My rating: 3 of 5 stars
2.5 stars
I received this book for free, this does not affect my opinion of the book or the content of my review.
After all, what were the odds that the deaths of two older residents of rural Missouri who didn't appear linked in any way and who had no fortune worth stealing could be anything but natural?
Body of Evidence is book three in the Triple Threat series about the Reilly sisters. Youngest sister Grace is a forensic pathologist who travels six rural Missouri counties doing autopsies. When what looks like an attempted robbery may or may not have led to the death of an older woman, Grace conducts the autopsy and sees odd similarities to another older man's death. Coincidences that could easily be written off but when she finds what looks like sunflower seeds in both their stomachs, it bothers her enough to talk to the new Sheriff. Sheriff Nate has only been four months on the job but as former Special Forces, it doesn't take him much to get up to speed. He's willing to look a little further into these deaths, especially when it will give him more time around Grace.
He could let her walk away---or lay it on the line and possibly set himself up for a fall.
I hadn't read the previous books in the series but had no problem jumping in as this was fully Grace's story. Her sisters make appearances and bring in some of that sibling love and dynamics that I enjoy. With parents and a brother that had passed away, Nate only had a sister-in-law to show readers other sides of his personality and I missed him having a friend dynamic. He was in a dead end relationship of eight months when he meets Grace but after feeling the spark with Grace, he breaks up with her. This is Christian fiction, so the talk of morals and values comes on quick and their relationship is more about sensing each other is “The One”, they don't even get to go on a first date and readers won't see lingering touches until the epilogue.
Maybe the murderer had, indeed, devised the perfect homicide.
But she wasn't about to cede victory to BK until every stone had been overturned.
The murder mystery was the main story here and we get povs from numerous people; players, the villain, and red-herrings. I liked how readers were let in on the why, insurance fraud scheme, and a who, an insurance salesman Dave is being blackmailed for cheating on his wife and forced to sell bogus claims to older citizens at the instance of a mysterious “BK”. The main villain pov of BK gives us their thoughts, feelings, and why they're doing this, bitter about how they're life turned out and enjoying how they're getting the best of people by being so smart but it's up to the reader to try and find out the identity of BK along with Grace and Nate. It was fun to have a little more information that Grace and Nate and travel along with them as they worked to figure things out but still keep some of the mystery for the reader to guess at as they don't know the identity of BK either.
Because almost from the day they'd met, he'd known Grace Reilly was special---and that this moment would come.
This was closer to a police procedural, mystery, than a romance for me but Grace and Nate do keep in touch throughout with conversations, they just happen to be mostly conversations about autopsies.
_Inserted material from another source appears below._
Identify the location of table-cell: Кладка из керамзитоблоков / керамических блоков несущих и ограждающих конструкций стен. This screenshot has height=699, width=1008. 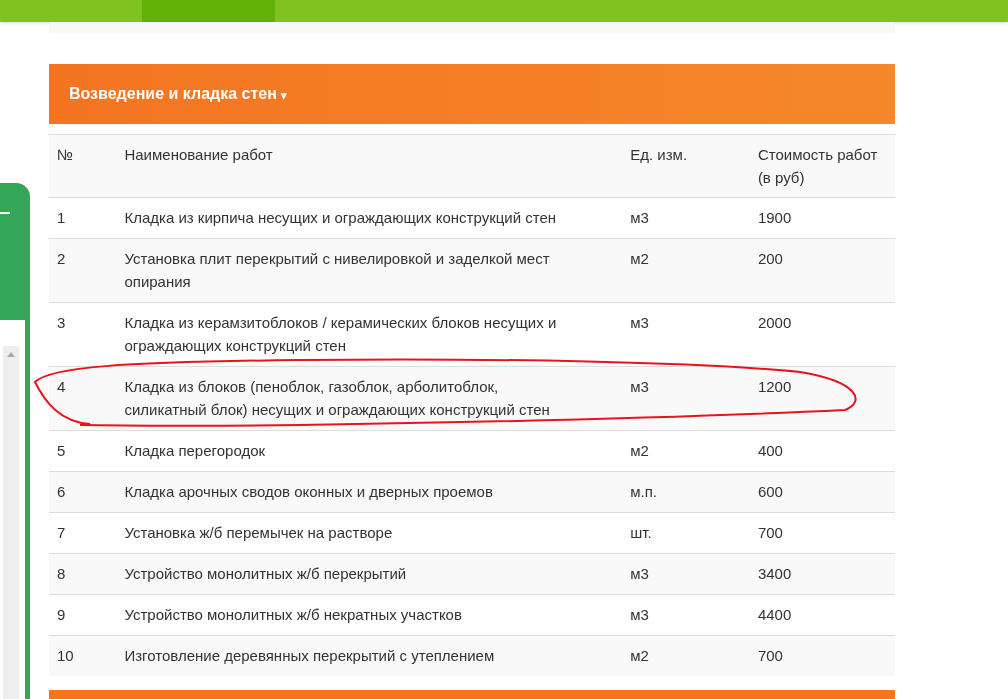
(370, 334).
I missed some of that relationship development as they immediately just felt like there was The One possibilities with the other. As I mentioned, this is Christian fiction so along with the more common no getting physical and no cursing, there was minimal mentions of going to church. I read very few Christian fiction, so the part where the reverend was automatically considered a trustworthy witness solely because he was a man of god made my eye twitch a bit, the underlining linking of stronger morals and values to religious people, and the tone that rural areas are automatically better than urban was a little off-putting to me. Obviously, elements that probably wouldn't bother regular Christian readers and I was a little shocked at the more to the side the talk of church and prayer was. If you're looking for a police procedural murder mystery (the instrument used for death was very interesting) with some feelings between the sheriff and forensic pathologist, this could be one to pick up.